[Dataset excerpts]
************

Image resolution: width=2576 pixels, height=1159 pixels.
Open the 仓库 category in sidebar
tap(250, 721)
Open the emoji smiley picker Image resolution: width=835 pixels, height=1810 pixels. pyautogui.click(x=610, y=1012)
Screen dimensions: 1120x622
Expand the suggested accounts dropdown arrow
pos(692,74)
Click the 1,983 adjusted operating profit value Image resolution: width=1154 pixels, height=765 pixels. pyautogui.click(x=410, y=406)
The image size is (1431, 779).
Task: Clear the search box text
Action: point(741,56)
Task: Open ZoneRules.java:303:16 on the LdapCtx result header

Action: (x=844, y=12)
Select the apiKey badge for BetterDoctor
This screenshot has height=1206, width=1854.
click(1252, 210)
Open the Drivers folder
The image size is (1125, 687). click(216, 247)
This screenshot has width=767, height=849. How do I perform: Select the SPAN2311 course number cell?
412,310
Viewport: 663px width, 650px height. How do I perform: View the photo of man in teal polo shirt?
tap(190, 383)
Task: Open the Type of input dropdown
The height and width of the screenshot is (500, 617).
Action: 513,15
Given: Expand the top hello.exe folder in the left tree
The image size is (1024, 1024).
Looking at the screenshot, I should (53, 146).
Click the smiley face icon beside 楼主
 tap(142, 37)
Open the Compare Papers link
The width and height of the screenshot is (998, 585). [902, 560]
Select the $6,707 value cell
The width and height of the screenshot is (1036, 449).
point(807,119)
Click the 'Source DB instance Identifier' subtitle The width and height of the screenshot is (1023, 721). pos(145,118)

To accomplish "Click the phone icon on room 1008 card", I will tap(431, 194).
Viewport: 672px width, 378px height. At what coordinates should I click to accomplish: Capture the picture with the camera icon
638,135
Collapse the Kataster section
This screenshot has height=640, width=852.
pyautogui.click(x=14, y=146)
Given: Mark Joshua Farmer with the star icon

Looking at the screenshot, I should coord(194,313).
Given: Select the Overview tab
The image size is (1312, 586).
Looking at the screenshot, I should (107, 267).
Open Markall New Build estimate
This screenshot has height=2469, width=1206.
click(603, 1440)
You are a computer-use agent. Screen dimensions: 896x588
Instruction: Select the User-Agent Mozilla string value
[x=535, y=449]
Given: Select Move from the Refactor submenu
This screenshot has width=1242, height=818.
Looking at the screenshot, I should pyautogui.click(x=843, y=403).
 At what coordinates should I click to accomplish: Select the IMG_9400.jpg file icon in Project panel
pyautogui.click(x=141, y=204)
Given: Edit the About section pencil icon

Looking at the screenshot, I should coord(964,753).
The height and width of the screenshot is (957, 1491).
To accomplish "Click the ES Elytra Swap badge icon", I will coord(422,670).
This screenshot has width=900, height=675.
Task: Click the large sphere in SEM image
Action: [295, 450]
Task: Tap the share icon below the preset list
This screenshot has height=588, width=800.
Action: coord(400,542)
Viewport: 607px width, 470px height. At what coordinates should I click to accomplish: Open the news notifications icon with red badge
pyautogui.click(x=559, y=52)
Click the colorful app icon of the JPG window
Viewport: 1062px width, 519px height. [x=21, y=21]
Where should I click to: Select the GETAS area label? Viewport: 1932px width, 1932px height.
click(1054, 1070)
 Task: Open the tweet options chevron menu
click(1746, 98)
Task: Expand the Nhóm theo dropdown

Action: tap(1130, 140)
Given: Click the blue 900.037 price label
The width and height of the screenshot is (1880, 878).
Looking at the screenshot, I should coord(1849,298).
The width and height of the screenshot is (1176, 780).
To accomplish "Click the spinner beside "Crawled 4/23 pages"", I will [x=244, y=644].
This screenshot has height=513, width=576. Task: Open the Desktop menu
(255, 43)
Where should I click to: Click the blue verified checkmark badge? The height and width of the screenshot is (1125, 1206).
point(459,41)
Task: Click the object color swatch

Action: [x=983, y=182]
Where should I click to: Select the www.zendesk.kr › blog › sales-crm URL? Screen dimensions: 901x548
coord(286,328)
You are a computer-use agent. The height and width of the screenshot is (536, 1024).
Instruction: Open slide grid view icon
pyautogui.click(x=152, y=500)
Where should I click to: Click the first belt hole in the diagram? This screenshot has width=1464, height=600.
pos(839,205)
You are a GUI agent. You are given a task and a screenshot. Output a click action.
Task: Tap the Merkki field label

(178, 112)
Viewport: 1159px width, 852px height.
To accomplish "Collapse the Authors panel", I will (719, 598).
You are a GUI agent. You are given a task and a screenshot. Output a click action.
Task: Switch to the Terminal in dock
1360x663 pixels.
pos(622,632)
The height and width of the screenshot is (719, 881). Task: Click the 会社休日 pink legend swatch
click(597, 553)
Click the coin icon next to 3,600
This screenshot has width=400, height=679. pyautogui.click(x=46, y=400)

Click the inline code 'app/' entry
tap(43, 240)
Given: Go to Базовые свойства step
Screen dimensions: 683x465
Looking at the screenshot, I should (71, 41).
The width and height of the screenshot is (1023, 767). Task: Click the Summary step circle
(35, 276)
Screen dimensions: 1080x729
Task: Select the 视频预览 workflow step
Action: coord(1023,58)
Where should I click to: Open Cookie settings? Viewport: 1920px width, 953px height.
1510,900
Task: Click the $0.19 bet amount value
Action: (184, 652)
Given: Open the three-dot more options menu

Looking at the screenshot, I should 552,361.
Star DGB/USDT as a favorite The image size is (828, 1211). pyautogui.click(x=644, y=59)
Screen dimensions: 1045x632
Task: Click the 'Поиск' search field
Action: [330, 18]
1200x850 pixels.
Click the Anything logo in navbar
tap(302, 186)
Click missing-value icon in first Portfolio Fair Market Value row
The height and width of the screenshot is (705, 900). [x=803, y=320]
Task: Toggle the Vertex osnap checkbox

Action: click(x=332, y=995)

************

» PROBLEM TO WORK ON:
The line above containing "Click the colorful app icon of the JPG window", the line containing "Task: Switch to the Terminal in dock", and every line between them are to be transcribed exactly; no other line is wanted.

» YOUR RESPONSE:
Click the colorful app icon of the JPG window
Viewport: 1062px width, 519px height. [x=21, y=21]
Where should I click to: Select the GETAS area label? Viewport: 1932px width, 1932px height.
click(1054, 1070)
 Task: Open the tweet options chevron menu
click(1746, 98)
Task: Expand the Nhóm theo dropdown

Action: tap(1130, 140)
Given: Click the blue 900.037 price label
The width and height of the screenshot is (1880, 878).
Looking at the screenshot, I should coord(1849,298).
The width and height of the screenshot is (1176, 780).
To accomplish "Click the spinner beside "Crawled 4/23 pages"", I will [x=244, y=644].
This screenshot has height=513, width=576. Task: Open the Desktop menu
(255, 43)
Where should I click to: Click the blue verified checkmark badge? The height and width of the screenshot is (1125, 1206).
point(459,41)
Task: Click the object color swatch

Action: [x=983, y=182]
Where should I click to: Select the www.zendesk.kr › blog › sales-crm URL? Screen dimensions: 901x548
coord(286,328)
You are a computer-use agent. The height and width of the screenshot is (536, 1024).
Instruction: Open slide grid view icon
pyautogui.click(x=152, y=500)
Where should I click to: Click the first belt hole in the diagram? This screenshot has width=1464, height=600.
pos(839,205)
You are a GUI agent. You are given a task and a screenshot. Output a click action.
Task: Tap the Merkki field label

(178, 112)
Viewport: 1159px width, 852px height.
To accomplish "Collapse the Authors panel", I will (719, 598).
You are a GUI agent. You are given a task and a screenshot. Output a click action.
Task: Switch to the Terminal in dock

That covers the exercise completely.